The Boner Bears Chocolate Syrup recall is a case study in what happens when quality systems fail — and a roadmap for what must be in place to prevent it.
In February 2026, Lockout Supplements of McKinney, Texas voluntarily recalled all lots of Boner Bears Chocolate Syrup after the product was found to contain sildenafil — an FDA-approved prescription drug — that was not declared on the product label. The FDA recall notice confirms this is a Class II recall, meaning the product presents a medically significant but non-life-threatening risk to consumers.
Sildenafil, the active ingredient in Viagra, is contraindicated for patients taking nitrates for heart conditions and can cause severe hypotension — even death. A consumer purchasing what appears to be a chocolate syrup supplement has no reason to screen for drug interactions with a PDE5 inhibitor. That is precisely what makes undeclared pharmaceutical adulterants so dangerous.
This recall is not an isolated event. It is part of a pattern that has plagued the sexual enhancement supplement category for over a decade. And every single one of these recalls shares the same root cause: the absence of adequate pharmaceutical-grade quality controls. This article breaks down exactly what those controls are, why they matter, and how to implement them before the FDA comes knocking.

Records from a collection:
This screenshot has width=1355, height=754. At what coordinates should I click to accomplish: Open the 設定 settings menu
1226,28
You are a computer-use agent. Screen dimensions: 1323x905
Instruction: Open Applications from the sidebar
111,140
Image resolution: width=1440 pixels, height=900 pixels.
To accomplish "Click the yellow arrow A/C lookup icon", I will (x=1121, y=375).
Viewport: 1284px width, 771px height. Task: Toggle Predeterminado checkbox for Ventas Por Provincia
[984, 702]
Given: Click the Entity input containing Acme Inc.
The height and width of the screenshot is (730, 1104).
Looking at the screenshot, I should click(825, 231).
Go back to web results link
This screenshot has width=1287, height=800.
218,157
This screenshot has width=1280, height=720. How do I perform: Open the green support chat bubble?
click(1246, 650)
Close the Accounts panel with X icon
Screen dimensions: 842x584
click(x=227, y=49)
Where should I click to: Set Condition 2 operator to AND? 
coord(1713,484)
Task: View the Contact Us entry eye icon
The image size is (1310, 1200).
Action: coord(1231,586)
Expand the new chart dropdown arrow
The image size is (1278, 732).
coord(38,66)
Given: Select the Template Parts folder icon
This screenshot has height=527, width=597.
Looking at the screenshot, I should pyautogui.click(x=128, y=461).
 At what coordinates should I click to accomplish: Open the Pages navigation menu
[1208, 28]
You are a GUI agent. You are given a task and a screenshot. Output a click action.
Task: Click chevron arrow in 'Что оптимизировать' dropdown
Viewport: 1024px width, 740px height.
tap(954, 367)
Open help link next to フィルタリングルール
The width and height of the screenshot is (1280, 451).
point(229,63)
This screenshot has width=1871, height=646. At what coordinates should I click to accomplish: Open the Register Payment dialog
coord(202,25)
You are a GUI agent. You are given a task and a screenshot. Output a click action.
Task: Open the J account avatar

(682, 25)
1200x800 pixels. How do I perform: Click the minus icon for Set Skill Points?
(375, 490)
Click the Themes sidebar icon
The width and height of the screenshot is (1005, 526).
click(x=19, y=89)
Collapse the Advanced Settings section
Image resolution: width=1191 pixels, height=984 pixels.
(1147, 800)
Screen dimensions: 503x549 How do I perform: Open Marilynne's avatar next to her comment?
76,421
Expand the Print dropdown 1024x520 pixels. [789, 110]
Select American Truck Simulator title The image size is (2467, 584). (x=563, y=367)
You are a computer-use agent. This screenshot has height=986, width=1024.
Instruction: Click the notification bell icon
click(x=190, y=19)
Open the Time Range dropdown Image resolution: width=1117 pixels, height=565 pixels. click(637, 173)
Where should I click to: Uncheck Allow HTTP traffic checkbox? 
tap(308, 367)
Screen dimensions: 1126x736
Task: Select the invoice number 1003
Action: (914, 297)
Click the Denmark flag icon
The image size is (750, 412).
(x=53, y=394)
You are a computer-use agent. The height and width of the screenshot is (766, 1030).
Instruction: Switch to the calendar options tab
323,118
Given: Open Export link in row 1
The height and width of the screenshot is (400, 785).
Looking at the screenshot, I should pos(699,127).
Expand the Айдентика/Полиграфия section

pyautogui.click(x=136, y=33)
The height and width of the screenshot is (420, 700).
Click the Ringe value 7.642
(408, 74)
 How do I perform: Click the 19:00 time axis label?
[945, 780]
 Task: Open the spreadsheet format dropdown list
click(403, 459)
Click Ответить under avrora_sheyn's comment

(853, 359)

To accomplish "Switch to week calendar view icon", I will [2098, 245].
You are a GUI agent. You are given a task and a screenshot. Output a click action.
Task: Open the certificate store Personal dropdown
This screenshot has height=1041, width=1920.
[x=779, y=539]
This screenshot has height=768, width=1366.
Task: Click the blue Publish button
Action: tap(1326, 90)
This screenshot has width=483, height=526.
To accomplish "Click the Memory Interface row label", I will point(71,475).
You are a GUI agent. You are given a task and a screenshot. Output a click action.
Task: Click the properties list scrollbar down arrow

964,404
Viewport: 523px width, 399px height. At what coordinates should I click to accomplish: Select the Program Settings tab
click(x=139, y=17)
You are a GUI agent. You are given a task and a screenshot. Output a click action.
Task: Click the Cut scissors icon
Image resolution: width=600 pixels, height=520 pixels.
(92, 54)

_Work to complete_:
Repeat the passage of the recall article word for word, from "The Boner Bears" up to and including "to prevent it.".

_Answer to this task_:
The Boner Bears Chocolate Syrup recall is a case study in what happens when quality systems fail — and a roadmap for what must be in place to prevent it.